Près de Mogador, devant la ville, près des remparts et du port, se trouve une île: l’île-aux-faucons. Ce n’est pas vraiment une île, c’est un rocher que la mer fracasse, érode ou caresse suivant le temps et son humeur.

Ancienne prison phénicienne, île du bout du monde, elle se trouve là, aux portes d’Essaouira la Magnifique que ses habitants, où qu’ils soient, transportent dans leur tête et dans leur coeur.

Une ville avec une âme, avec une flamme, qui brûle encore dans l’âme des gens de Mogador.

La rue des Ebénistes, la rue des Bijoutiers, le cinéma Kakon, les cocos roses moelleux et fondants de Ouazana, Messoda la cuisinière, les gargotiers près du port: monuments de la mémoire. Les gâteaux de chez Driss pour toutes occasions: visites à l’improviste, mariages intimes, Bar Mitzvah de pauvres.

Dames aux chapeaux verts, omniprésentes et discrètes qui, très sérieusement et très régulièrement, prenaient leur «five o’ clock tea», comme elles disaient, à quatre heures.

La mer gelée malgré le temps toujours au beau fixe.

Le chalet de la plage avec son propriétaire, le gros Woisnard, personnage légendaire, et sa moto BMW qui se faufilait entre les calèches d’Oja. Le club oú l’on passait des heures entre deux parties de cartes, à refaire le monde, à anticiper sa vie, à arranger un mariage ou à comploter un départ. Le café de France, l’unique café de la ville, et bien sûr la plage avec ses dunes, et ses longues promenades qui finissaient immanquablement aux vestiges du Fort portugais.

Un port de pirates où les embarcations ressemblaient à ces galions du temps jadis.
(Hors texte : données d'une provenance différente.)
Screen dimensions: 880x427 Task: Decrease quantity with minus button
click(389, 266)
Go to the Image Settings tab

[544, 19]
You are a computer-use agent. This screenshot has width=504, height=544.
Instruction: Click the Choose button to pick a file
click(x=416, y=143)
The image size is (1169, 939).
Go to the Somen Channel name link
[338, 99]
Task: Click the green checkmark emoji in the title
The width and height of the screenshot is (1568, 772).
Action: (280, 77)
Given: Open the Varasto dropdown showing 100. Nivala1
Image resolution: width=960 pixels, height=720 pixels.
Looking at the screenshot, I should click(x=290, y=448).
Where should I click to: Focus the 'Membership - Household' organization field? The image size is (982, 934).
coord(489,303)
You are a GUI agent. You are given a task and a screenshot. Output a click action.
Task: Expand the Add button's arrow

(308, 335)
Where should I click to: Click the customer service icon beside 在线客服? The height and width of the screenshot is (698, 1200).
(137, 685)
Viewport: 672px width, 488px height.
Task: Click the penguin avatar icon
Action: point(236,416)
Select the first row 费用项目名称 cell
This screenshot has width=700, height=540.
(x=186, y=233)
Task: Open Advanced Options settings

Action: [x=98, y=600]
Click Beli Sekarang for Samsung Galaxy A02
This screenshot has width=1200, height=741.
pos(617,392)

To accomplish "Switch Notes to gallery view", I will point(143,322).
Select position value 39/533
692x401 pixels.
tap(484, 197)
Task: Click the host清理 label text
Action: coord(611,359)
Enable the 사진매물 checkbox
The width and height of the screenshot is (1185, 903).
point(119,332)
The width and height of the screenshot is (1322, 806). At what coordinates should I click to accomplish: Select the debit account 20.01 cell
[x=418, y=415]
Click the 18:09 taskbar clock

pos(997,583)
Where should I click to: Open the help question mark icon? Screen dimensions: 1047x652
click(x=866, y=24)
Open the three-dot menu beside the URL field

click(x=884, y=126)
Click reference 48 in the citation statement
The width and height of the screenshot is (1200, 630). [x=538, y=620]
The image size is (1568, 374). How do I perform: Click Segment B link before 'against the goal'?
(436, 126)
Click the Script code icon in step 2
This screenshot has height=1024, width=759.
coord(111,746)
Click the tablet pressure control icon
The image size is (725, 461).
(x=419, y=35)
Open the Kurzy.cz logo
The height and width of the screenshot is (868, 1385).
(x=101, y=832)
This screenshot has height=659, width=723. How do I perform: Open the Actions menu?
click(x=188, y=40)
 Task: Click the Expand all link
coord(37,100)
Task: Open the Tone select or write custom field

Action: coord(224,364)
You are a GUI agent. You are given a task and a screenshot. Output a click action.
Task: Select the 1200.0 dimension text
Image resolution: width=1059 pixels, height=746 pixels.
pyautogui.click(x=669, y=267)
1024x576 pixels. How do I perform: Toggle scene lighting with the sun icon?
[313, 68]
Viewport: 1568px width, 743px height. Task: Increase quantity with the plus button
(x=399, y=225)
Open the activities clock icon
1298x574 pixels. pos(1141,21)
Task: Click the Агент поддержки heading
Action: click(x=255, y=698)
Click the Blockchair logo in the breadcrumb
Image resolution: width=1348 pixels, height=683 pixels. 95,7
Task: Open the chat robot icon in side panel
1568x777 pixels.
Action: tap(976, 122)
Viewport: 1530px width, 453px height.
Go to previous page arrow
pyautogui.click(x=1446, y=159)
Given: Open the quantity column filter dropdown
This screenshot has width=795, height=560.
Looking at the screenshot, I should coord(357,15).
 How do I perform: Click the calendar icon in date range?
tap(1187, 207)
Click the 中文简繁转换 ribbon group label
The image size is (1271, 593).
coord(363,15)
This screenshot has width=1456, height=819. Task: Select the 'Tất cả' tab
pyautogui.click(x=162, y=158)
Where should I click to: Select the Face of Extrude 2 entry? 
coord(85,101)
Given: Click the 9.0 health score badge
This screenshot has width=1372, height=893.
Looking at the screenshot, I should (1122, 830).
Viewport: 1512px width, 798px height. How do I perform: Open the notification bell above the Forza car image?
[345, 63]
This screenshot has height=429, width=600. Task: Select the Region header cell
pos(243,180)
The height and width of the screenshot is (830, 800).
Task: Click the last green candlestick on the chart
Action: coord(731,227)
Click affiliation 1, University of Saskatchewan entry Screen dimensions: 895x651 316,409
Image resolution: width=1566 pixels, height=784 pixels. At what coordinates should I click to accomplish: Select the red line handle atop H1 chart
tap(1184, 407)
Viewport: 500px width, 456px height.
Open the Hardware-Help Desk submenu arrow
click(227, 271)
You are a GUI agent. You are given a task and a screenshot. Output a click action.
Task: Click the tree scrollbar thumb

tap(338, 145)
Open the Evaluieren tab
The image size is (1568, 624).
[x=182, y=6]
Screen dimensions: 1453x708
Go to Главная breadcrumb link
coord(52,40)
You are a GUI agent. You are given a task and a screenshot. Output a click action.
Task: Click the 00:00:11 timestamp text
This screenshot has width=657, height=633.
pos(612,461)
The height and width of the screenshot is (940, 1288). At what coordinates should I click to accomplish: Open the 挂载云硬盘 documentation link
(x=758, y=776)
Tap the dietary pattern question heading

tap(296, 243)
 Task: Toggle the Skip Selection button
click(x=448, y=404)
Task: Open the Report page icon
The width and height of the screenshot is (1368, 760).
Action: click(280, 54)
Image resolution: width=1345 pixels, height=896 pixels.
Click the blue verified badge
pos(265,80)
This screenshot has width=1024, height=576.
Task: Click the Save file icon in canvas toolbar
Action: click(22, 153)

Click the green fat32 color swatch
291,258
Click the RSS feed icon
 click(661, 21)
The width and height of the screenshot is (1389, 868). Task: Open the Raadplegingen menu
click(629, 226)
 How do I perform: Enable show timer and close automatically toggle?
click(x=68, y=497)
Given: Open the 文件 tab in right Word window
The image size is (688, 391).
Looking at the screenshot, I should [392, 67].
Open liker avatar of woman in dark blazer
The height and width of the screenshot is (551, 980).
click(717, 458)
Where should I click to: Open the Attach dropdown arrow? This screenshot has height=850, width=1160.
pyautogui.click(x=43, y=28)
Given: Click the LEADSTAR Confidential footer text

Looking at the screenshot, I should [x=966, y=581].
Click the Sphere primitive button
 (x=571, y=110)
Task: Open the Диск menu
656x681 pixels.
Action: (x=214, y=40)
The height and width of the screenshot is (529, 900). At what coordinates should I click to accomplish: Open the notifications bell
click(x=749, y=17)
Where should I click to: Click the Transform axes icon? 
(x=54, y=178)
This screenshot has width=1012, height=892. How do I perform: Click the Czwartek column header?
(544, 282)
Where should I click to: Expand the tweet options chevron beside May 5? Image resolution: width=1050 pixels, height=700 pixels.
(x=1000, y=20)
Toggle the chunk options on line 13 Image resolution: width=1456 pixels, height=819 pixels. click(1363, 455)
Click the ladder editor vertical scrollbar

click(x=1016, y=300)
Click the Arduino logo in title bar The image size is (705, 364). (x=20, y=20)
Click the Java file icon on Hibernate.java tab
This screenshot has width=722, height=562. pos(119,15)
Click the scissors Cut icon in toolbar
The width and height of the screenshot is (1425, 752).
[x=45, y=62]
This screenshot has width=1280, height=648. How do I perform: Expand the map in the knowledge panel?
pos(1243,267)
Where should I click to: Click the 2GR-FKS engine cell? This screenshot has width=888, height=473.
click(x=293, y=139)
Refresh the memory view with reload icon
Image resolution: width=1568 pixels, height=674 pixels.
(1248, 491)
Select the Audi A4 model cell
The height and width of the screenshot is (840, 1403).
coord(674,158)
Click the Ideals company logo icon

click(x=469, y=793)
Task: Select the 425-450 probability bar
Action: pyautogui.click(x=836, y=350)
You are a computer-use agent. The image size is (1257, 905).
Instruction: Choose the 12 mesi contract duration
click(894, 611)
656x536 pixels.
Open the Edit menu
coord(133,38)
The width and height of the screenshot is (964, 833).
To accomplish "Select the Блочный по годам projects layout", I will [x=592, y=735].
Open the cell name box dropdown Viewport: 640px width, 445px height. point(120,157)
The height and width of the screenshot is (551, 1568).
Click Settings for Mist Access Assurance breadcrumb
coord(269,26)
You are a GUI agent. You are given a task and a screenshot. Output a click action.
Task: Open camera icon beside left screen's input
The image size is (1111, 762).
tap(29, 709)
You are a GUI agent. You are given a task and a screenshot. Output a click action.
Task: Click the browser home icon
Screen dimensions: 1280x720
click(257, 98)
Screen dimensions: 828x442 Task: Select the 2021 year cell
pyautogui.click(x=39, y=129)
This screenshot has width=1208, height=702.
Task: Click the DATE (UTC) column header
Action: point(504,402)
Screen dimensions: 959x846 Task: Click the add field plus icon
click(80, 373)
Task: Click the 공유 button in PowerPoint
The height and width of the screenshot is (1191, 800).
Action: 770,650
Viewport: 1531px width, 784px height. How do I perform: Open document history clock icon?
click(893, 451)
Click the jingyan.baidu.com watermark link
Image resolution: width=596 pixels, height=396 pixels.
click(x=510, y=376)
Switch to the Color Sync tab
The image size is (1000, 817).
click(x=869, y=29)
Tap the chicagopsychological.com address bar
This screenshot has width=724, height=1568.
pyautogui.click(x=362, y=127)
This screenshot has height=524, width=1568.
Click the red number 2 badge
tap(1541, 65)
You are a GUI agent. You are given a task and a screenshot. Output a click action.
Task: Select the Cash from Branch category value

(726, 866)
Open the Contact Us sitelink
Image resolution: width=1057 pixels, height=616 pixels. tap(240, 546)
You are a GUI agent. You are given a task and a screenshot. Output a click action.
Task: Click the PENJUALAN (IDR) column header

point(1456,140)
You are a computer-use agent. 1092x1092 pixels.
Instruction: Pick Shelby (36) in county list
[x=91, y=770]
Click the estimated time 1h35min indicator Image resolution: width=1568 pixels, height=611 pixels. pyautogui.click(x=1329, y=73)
Elles rapportaient comme des trésors des poissons d’argent dansant dans leurs filets et des images grandioses dans les yeux des pêcheurs de Mogador.

 

Les habitants? Des gens à l’attitude particulière, aux manière diffèrentes, avec une façon de parler bien à eux, une espèce de noblesse, de dignité, de détachement, qui n’existe nulle part ailleurs que chez ces gens, ces gens de Mogador.

 

Le passage des Anglais au siècle dernier a dû y être pour quelque chose car ils émaillent leur conversation arabe de quelques mots gentiment empruntés à cette langue, ce qui leur donne encore davantage de charme.

Sur le chemin de Oualidia, j’avais insisté pour visiter cette ville que je ne connaissais pas mais dont tout le monde vantait le caractère spécifique et la beauté unique.

C’est là, pour la première fois, que j’entendis parler de l’île-aux-faucons.

Une colonie de faucons pèlerins peuplait en effet ce rocher. Des oiseaux rapaces d’une grande beauté et, chose remarquable, nombreux, pour cette espèce en voie de disparition.

Le vent qui souffle de façon quasi permanente entre les feuilles d’arganier et d’olivier raconte des histoires bien étranges.

Pourquoi, par exemple, les faucons décidèrent-ils de quitter définitivement l’île, eux qui vivaient là depuis des siècles?

Etait-ce la peur? Etait-ce la peur de la peur?

Etaient-ce les vents houleux, les vents chargés de sel marin et d’odeurs de poisson grillé qu’une enfilade de marchands vendaient dans le dédale des rues autour du port? Ces vents qui rendaient fou!

Nul ne le sait, tout ce que je peux vous dire, c’est qu’ils partirent inéluctablement, comme si inconsciemment, confusément, ils sentaient que désormais, leur destin se situait ailleurs, sous des cieux plus cléments, moins tourmentés, moins hasardeux. Alors ils prirent leur envol, un grand vol large et majestueux, poussant des cris puissants et comme désespérés qui déchiraient le ciel clair. Puis, petit à petit, les uns après les autres, ils partirent pour ne plus revenir.

Pourtant, où  retrouveraient-ils jamais la poésie de cette ville blanche aux accents bleus comme la mer,  cette ambiance si chaude, si paisible?

Des enfants jouaient là, indifférents au passage du temps.

Pour un dirham, la monnaie locale, ils mangeaient des sardines, un oignon, un piment, du pain.

Quelquefois, ils achetaient pour trois fois rien des gâteaux aux oeufs de goéland de chez Driss, dont ils raffolaient.

Puis pendant des heures, ils allaient observer les faucons.

À l’exception de quelques spécimens, l’île se dépeupla inexorablement. Ne restèrent que les mouettes et les goélands qui suivent encore, indolents, les bateaux revenant  du large. Ce fut la fin des faucons pèlerins sur le rocher de Mogador.

Les quelques-uns qui restèrent, accrochés à leur rêve, rattachés à leurs souvenirs, conscients, semble-t-il, de leur fragilité attendent je ne sais quel messie pour leur indiquer le chemin.

 

En attendant, le rocher se vide comme se vide Mogador.

Ainsi en est-il de certaines communautés qui rétrécissent comme peau de chagrin, qui essaient, malgré l’histoire, de survivre, qui tentent de se fondre, de se confondre avec leur environnement mais qui finissent par partir comme sont partis, et partent encore, contre leur gré, ces grands faucons pèlerins, beaux et nobles, sur le rocher de l’île de Mogador.

Seul un vieux faucon, solitaire et triste, le dos voûté, le regard vague fixé sur l’horizon, attend, avec de moins en moins d’espoir, que ses enfants reviennent.